# WHAT THE EXERCISE ASKS
Reproduce, without any change, the span of lines from the opening of the records below to the line containing "Decrease the Rows", inclusive.

# SOURCE MATERIAL
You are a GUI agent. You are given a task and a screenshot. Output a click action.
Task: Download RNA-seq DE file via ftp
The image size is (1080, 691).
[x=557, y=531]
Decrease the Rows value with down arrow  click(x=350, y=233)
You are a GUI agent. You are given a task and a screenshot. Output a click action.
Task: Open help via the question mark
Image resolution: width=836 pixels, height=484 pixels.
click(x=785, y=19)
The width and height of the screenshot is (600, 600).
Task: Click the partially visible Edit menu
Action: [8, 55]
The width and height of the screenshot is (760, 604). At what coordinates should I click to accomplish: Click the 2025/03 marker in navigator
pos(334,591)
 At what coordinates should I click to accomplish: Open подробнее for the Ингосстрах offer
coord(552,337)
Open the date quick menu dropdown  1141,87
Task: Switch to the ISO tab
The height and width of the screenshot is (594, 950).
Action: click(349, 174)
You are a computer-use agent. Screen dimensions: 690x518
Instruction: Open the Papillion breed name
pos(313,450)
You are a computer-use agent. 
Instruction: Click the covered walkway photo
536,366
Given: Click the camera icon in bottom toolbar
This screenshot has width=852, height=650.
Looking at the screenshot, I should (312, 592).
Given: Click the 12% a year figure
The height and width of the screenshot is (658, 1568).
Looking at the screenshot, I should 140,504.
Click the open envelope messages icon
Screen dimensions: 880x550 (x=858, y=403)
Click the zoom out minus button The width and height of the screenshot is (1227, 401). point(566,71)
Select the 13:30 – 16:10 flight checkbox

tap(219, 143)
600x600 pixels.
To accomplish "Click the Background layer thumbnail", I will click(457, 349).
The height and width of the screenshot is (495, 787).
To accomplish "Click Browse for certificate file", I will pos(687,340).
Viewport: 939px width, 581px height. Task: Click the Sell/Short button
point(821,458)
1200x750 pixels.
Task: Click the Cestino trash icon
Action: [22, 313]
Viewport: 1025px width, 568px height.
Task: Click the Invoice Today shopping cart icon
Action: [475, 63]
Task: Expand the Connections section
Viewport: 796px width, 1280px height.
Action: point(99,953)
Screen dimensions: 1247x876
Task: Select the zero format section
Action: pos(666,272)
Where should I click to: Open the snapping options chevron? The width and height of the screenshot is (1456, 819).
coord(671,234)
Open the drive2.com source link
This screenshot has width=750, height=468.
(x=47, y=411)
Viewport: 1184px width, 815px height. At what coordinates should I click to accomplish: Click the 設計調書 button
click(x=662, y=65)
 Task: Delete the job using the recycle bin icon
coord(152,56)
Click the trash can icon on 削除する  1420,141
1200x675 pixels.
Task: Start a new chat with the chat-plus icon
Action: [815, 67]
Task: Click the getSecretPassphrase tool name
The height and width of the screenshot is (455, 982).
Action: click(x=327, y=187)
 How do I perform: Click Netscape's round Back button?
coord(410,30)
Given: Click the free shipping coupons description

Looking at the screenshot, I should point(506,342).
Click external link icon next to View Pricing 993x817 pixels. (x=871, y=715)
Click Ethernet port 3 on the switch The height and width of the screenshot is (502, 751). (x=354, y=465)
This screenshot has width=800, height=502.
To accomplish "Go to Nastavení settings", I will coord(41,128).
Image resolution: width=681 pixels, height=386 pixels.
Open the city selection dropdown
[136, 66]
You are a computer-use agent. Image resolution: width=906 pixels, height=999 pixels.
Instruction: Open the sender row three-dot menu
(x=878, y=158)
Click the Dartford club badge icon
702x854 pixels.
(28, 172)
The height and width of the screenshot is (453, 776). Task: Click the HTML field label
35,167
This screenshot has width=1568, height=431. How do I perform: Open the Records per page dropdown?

# WRITTEN RESPONSE
You are a GUI agent. You are given a task and a screenshot. Output a click action.
Task: Download RNA-seq DE file via ftp
The image size is (1080, 691).
[x=557, y=531]
Decrease the Rows value with down arrow  click(x=350, y=233)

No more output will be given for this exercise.